That seems unlikely, but it's a possibility that some Russian analysts have been discussing lately, as discussions between Turkmenistan and its would-be European partners over the pipeline have advanced.
For example, in an article in Nezavisimaya Gazeta and translated in Itar-Tass:
The building of TCP will mean de-facto the recognition of the division of the Caspian Sea into sectors. This is absolutely unacceptable for Russia, and it will have to take action, similar to the operation for the compelling of Georgia to peace. “This time it will have to compel Ashkhabad and Baku to observe international law, probably, with the help of air strikes, if they do not understand any other language. Remembering what NATO did in Yugoslavia, Afghanistan, Iraq and Libya, Russia has no barriers, moral or legal ones, for the use of force in the Caspian Sea,” [Mikheil] Alexandrov [of the Institute of CIS Countries] believes.
And News.Az interviewed Konstantin Simonov, director general of the Russian National Energy Security Fund:
Many people call me a hawk, but I do not deny that this is a matter of prestige of the state – whether Russia is ready to tolerate such an outright move of disrespect. If Russia’s allows to treat itself in a way Tajikistan did a couple of days ago trying the crew of the Russian aircraft, the Trans-Caspian gas pipeline will become possible.
But what we see today is that Turkmenistan, despite the support from Washington and Brussels, is not ready to risk yet. I am very doubtful that Russia will tolerate it. Moreover, the reaction can be very hard up to some sort of military conflict in the Caspian Sea.

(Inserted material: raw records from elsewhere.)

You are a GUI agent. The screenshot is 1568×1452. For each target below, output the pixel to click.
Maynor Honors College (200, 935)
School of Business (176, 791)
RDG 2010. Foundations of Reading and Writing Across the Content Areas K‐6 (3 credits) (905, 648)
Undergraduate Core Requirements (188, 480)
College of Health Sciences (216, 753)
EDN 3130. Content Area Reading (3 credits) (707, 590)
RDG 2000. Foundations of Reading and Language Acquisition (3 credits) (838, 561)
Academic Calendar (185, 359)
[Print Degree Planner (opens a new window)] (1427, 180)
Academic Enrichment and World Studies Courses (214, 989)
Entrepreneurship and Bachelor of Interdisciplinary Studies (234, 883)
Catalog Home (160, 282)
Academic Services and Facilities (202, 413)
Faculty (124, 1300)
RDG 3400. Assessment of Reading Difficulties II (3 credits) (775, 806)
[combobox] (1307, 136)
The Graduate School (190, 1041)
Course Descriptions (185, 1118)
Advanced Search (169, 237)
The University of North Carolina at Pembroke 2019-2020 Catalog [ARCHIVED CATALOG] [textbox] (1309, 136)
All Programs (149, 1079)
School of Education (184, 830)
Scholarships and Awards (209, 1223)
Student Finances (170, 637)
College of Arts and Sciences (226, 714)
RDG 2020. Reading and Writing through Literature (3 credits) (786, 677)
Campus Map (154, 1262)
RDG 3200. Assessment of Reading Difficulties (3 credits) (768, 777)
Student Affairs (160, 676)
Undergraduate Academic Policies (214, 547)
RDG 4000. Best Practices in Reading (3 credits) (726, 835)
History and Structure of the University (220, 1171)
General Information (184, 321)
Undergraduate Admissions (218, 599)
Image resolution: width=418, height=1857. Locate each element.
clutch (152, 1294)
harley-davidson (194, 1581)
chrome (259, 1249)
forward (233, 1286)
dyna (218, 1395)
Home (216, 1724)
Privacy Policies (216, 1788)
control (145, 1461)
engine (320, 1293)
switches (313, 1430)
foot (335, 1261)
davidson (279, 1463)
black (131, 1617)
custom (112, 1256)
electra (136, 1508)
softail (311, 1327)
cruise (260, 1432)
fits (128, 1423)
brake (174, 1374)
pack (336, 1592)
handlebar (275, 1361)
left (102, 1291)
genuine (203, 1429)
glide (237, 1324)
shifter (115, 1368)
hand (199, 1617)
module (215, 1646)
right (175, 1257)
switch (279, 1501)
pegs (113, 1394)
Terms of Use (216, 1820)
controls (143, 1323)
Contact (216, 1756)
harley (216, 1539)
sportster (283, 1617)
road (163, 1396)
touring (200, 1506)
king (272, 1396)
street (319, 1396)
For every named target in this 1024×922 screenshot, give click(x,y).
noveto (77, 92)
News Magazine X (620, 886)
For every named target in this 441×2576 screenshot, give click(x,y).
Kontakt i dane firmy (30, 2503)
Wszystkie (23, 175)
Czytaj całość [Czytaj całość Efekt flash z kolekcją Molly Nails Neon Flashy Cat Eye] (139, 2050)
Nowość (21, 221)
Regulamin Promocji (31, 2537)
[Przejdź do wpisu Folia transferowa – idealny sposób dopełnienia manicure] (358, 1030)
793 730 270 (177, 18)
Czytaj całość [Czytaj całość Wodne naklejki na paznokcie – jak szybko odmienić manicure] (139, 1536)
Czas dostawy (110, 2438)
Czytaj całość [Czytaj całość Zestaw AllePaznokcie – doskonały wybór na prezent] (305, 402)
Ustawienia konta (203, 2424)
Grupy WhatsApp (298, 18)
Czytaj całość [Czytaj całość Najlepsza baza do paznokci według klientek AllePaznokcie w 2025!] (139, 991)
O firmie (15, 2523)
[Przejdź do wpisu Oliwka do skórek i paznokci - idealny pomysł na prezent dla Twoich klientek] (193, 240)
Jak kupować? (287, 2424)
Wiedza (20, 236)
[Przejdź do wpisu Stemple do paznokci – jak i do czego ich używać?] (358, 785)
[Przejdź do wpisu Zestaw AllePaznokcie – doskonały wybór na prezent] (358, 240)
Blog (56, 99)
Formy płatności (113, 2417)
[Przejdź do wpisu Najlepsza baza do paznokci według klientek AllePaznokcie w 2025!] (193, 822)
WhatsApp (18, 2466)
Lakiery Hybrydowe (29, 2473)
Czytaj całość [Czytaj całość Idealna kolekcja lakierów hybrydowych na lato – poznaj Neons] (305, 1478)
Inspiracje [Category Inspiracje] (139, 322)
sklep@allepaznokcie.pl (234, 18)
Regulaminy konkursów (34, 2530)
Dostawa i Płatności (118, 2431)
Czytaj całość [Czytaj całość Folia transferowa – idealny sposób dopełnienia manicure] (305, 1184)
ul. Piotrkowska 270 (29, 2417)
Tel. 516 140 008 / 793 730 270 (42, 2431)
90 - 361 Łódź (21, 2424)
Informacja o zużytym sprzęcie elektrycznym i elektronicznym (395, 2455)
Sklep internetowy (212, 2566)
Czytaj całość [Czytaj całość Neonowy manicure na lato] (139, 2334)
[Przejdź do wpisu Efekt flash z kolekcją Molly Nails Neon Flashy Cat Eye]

Is Turkmenistan ready for this? I have great doubts in this regard.
In mid-October, Russian President Dmitry Medvedev held a meeting with permanent members of the Security Council on cooperation between the EU and the problems of Trans-Caspian pipeline. The Russian leader stressed that Russia must formulate its position and "bring it to the attention of our partners in the Caspian Sea should they make certain decisions."
Russia, obviously, has an interest in stopping gas from Turkmenistan from going to Europe, as it would reduce Gazprom's market share in Europe. Given that this could substantially reduce Russia's income from natural gas, which has been the main driver of its boom over the last decade, it would seem to be pretty solidly in the national interest to keep such a pipeline from materializing. But does that mean they would resort to air strikes against Azerbaijan and Turkmenistan, as Alexandrov suggests?
To bomb another country simply for building a pipeline would be beyond the pale. So (and this will start to be wildly speculative) Russia would need a pretext to intervene, and it's hard to imagine an appropriate one arising in that region.
In any case, the recent bellicose rhetoric from Kremlin-connected commentators is almost certainly nothing more than saber-rattling intended to spook potential partners and investors. But if they don't get spooked and the pipeline looks like it's going forward, things could get interesting.